Prompt | Search the records for the string "agent". Copy each line where it occurs.

Source records:
=== Begin Enclosure ===
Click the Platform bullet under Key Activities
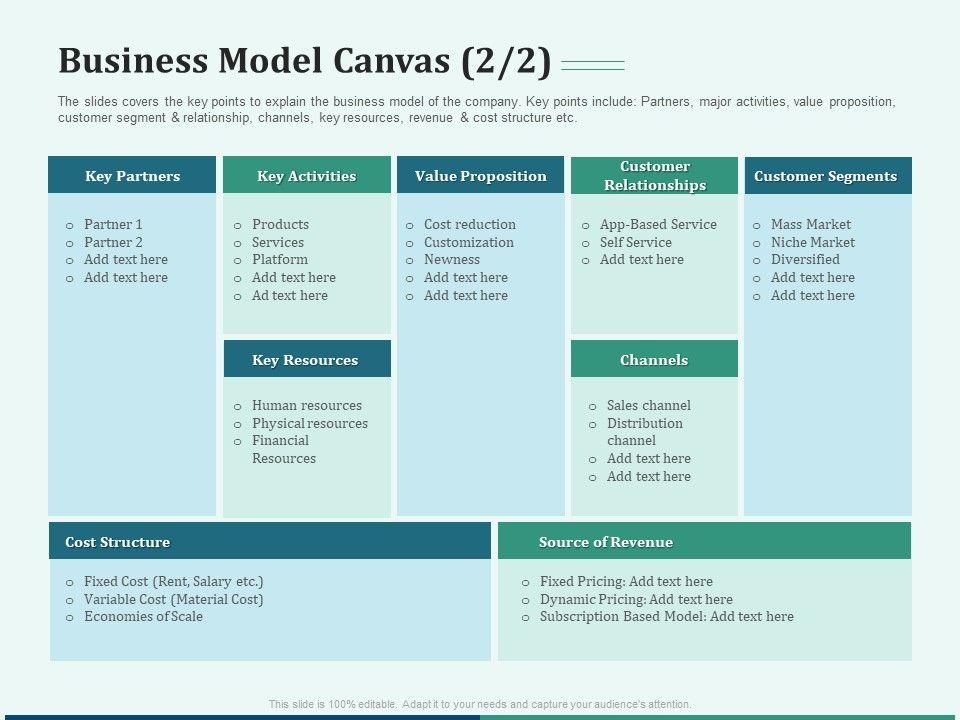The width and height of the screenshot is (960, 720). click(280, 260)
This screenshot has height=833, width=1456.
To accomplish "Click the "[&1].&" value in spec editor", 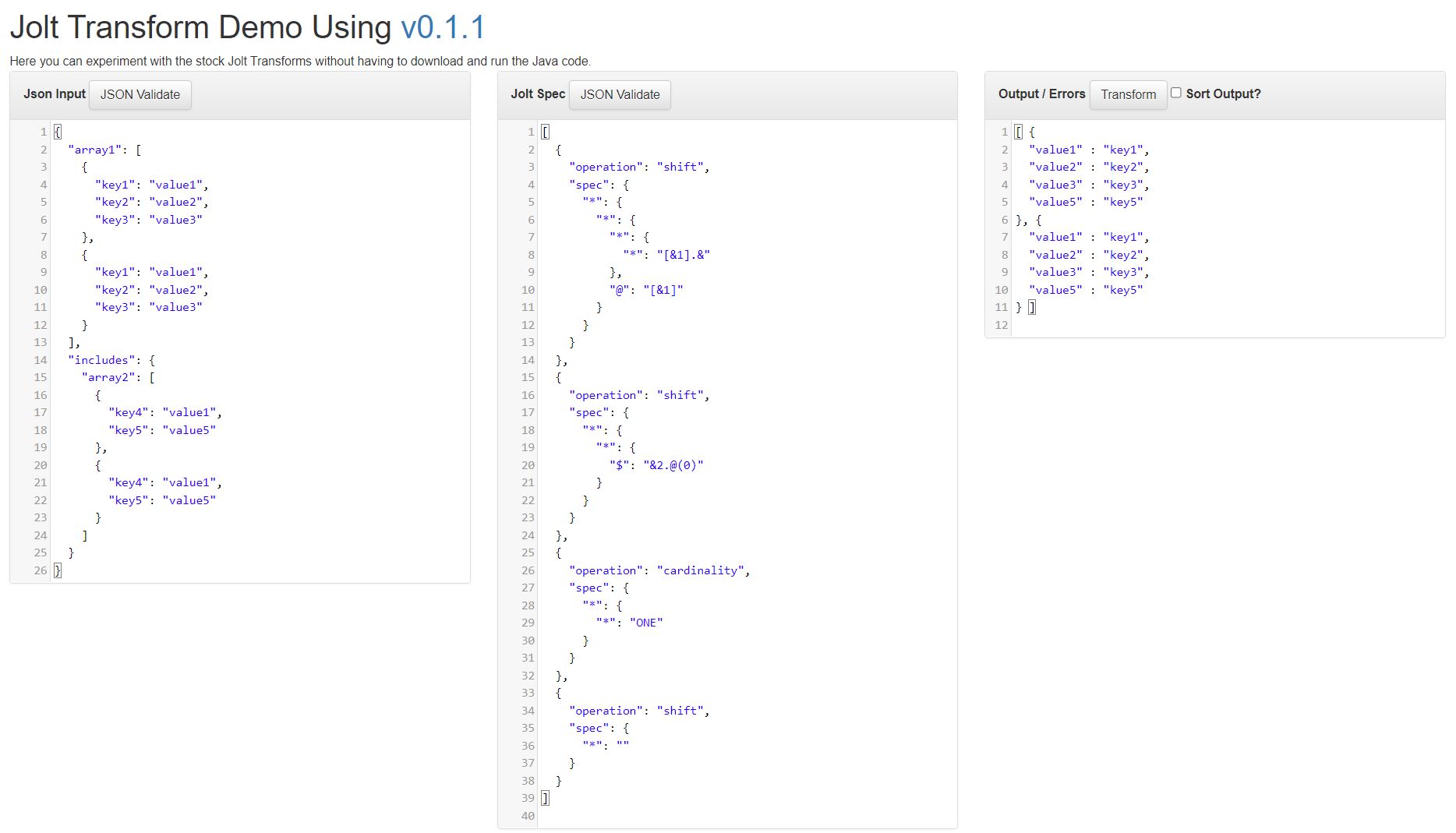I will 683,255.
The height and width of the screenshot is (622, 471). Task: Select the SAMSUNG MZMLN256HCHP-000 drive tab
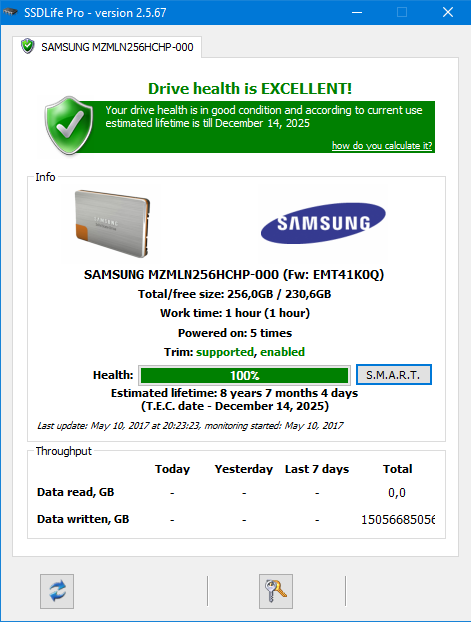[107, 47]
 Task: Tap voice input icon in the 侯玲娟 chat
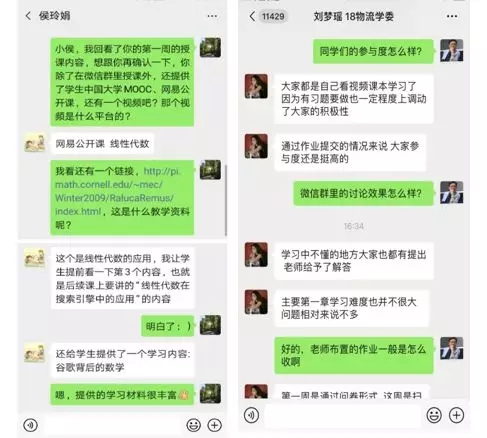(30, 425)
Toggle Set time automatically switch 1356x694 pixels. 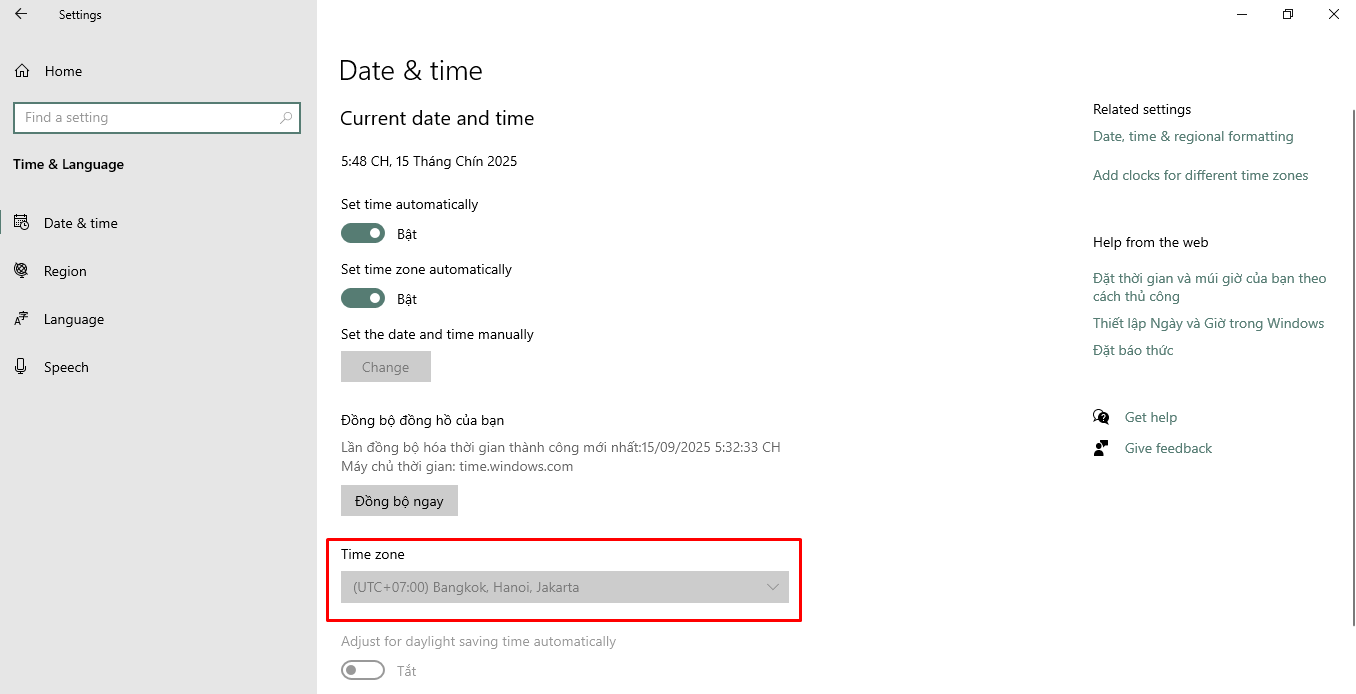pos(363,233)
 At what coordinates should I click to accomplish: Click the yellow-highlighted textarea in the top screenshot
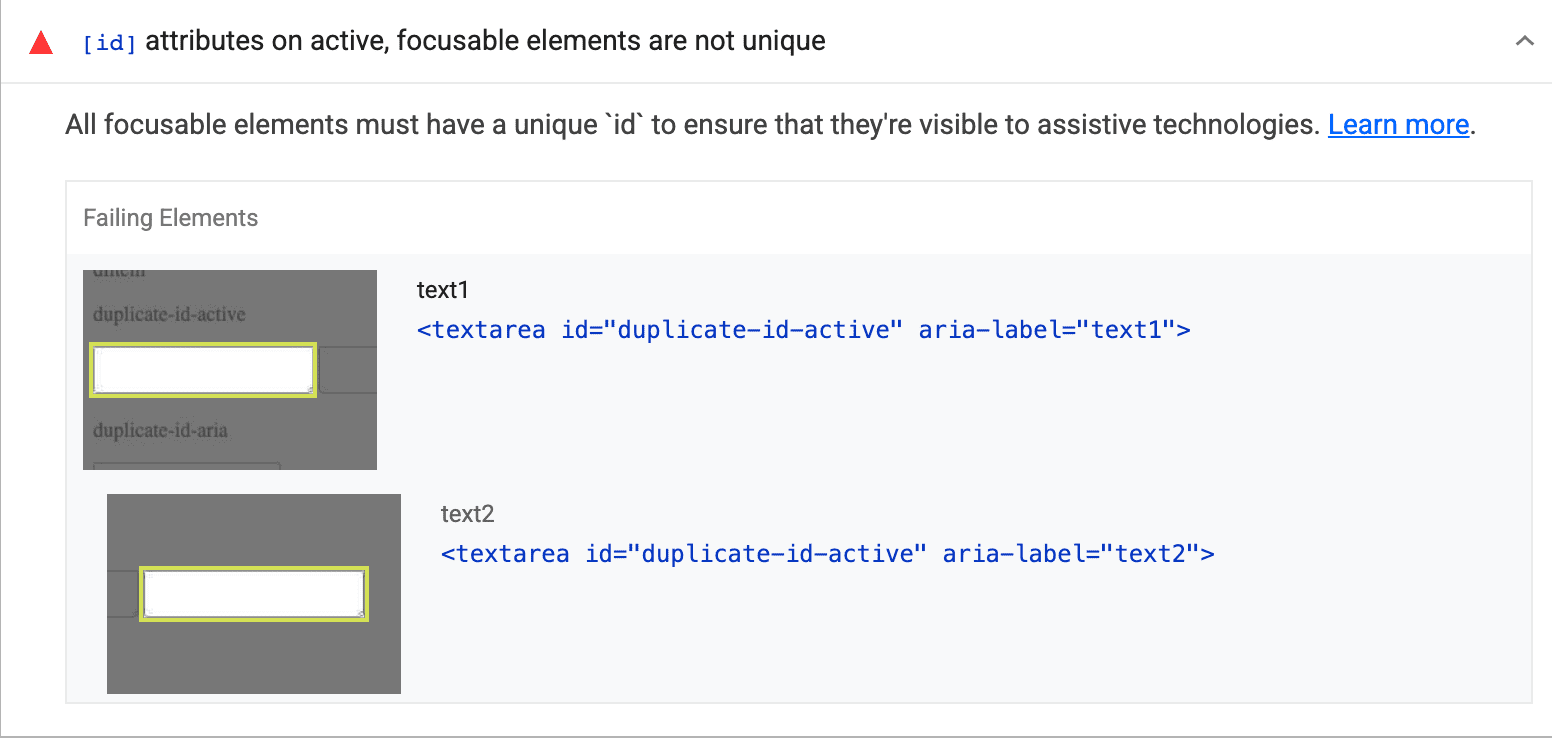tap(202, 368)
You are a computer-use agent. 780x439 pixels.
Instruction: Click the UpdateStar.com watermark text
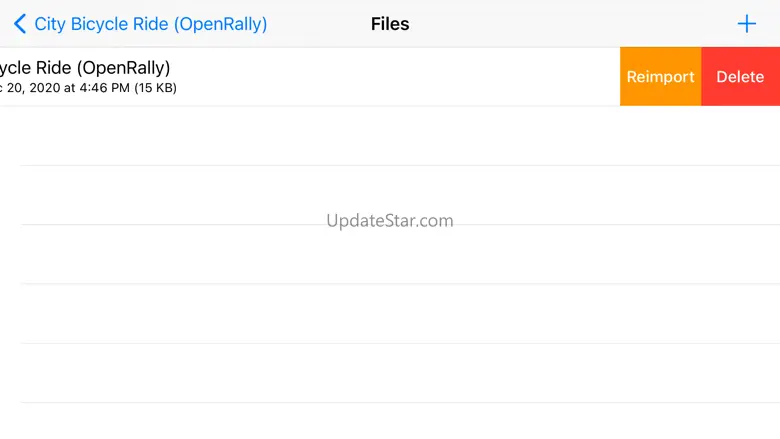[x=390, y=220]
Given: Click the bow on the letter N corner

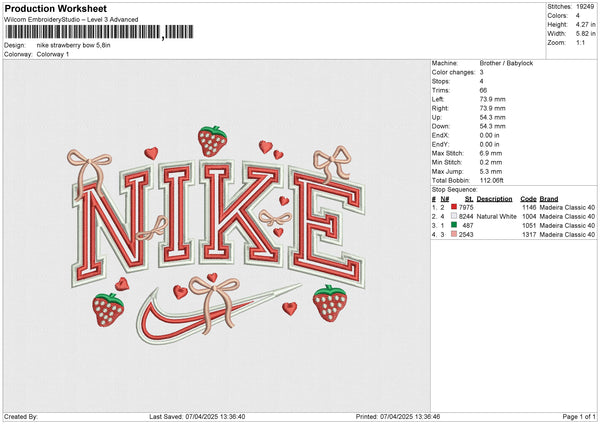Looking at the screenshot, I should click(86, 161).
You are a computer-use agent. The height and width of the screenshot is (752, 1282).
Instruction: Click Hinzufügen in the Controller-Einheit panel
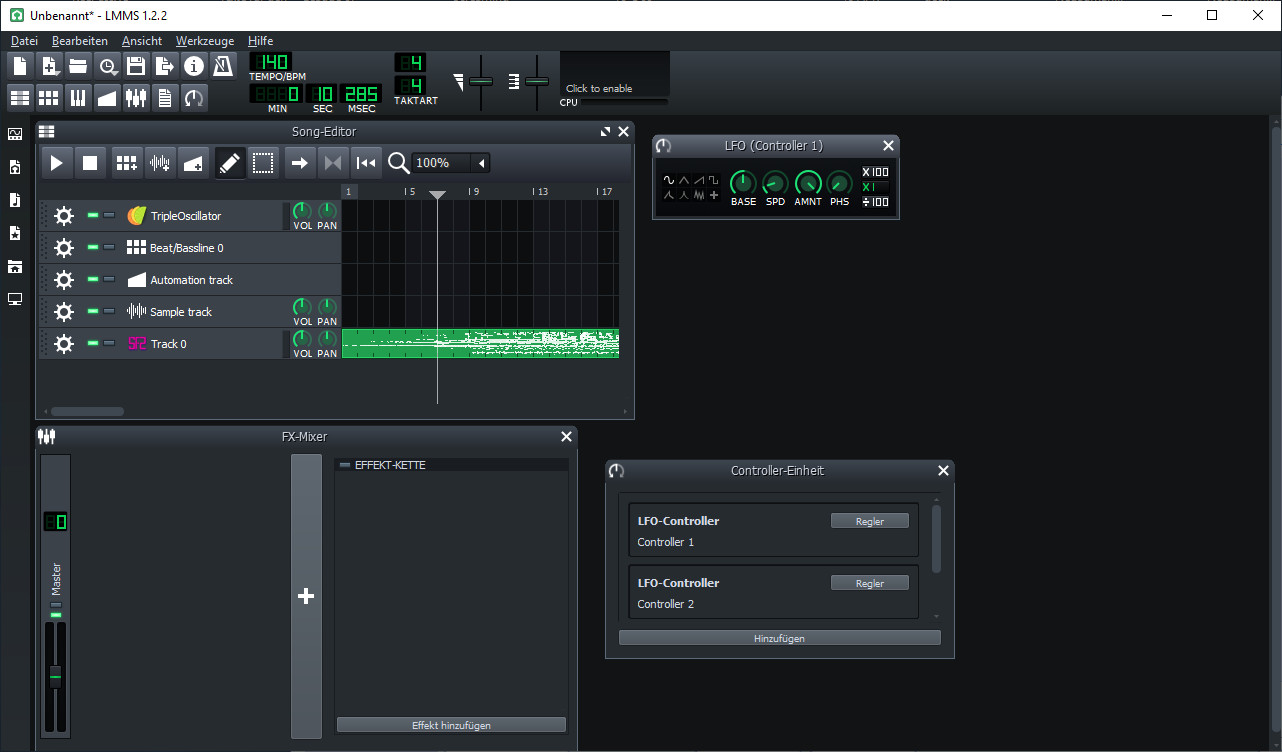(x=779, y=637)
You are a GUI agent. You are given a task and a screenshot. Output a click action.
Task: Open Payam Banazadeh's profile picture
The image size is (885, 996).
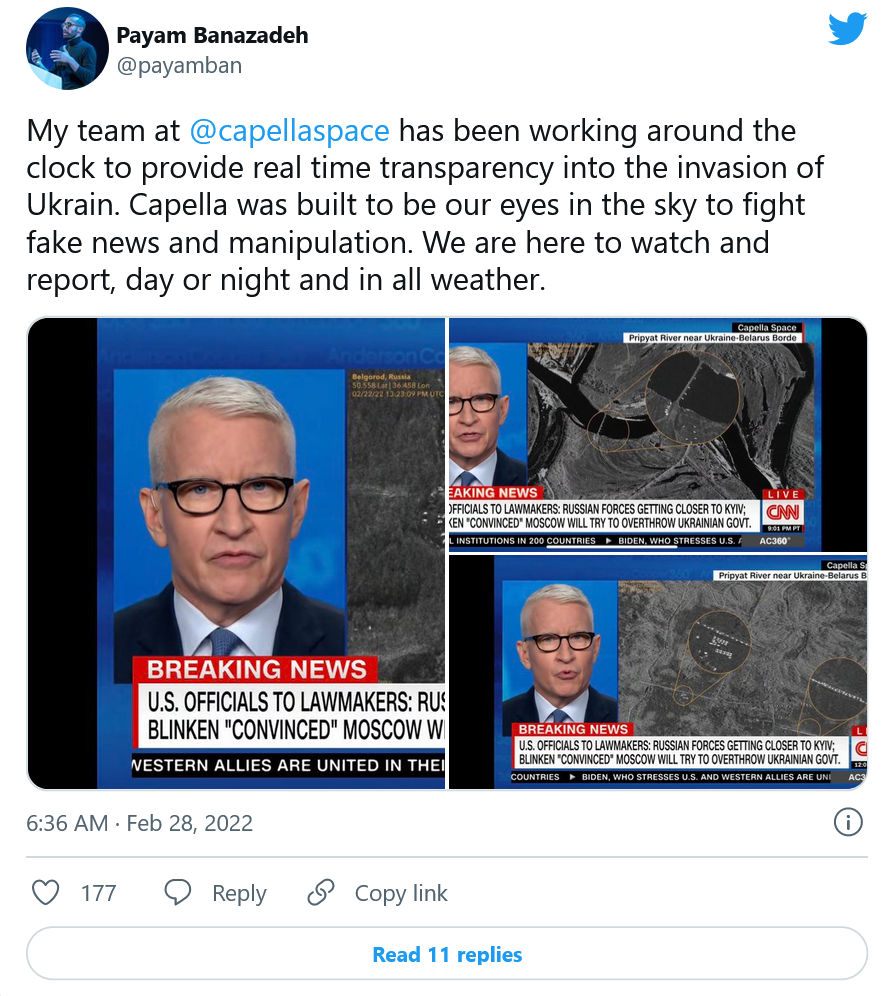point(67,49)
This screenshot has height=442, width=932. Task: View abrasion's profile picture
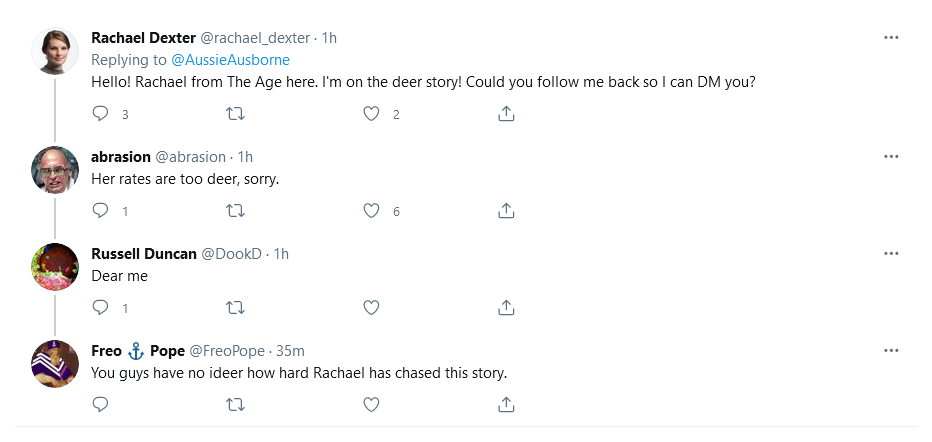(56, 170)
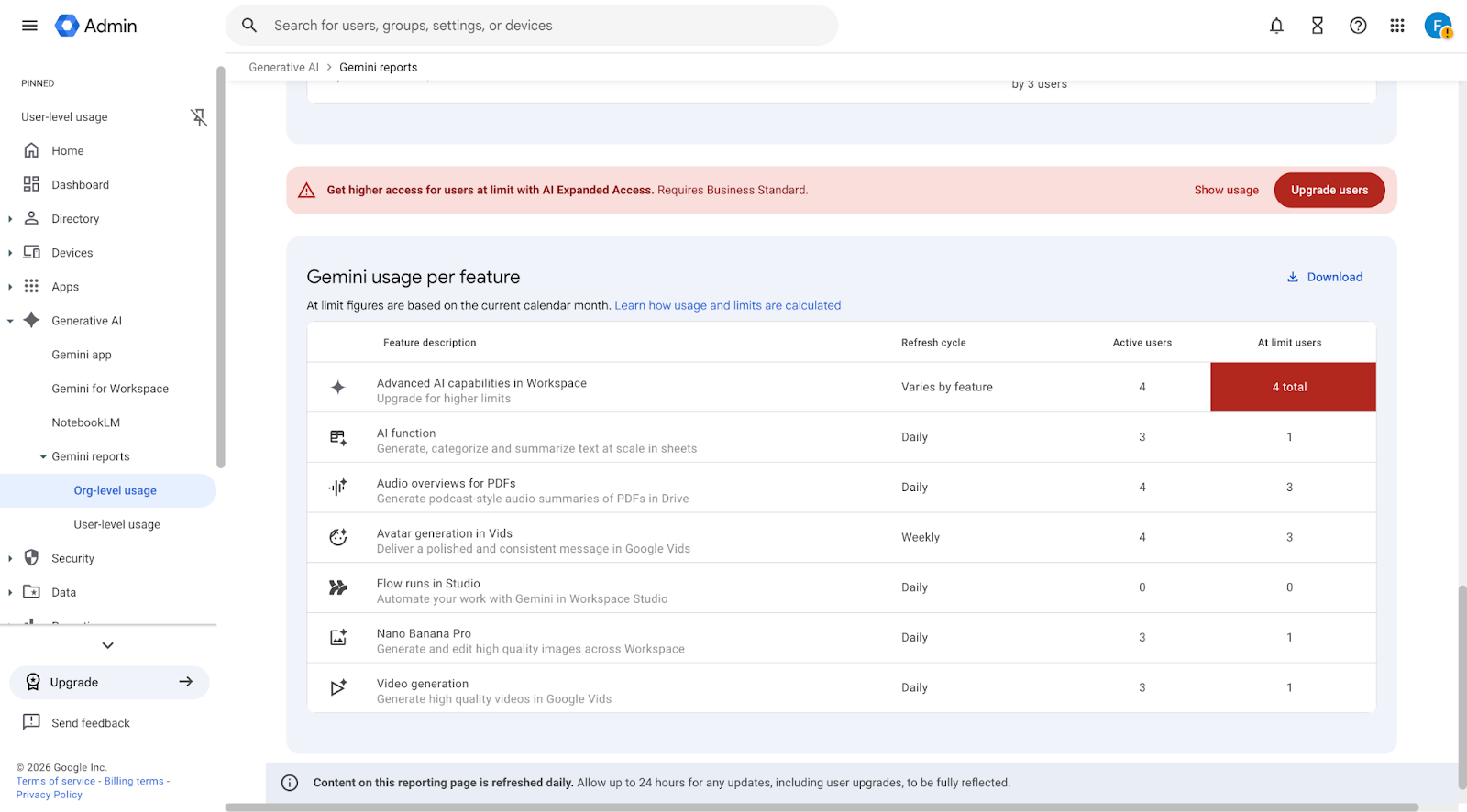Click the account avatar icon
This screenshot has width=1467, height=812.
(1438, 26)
=== End Enclosure ===
Response to this exercise |
You are a computer-use agent. 780x439 pixels.
You are a computer-use agent. The height and width of the screenshot is (752, 1282).
You are a GUI agent. You are given a task and a screenshot. Output a click action.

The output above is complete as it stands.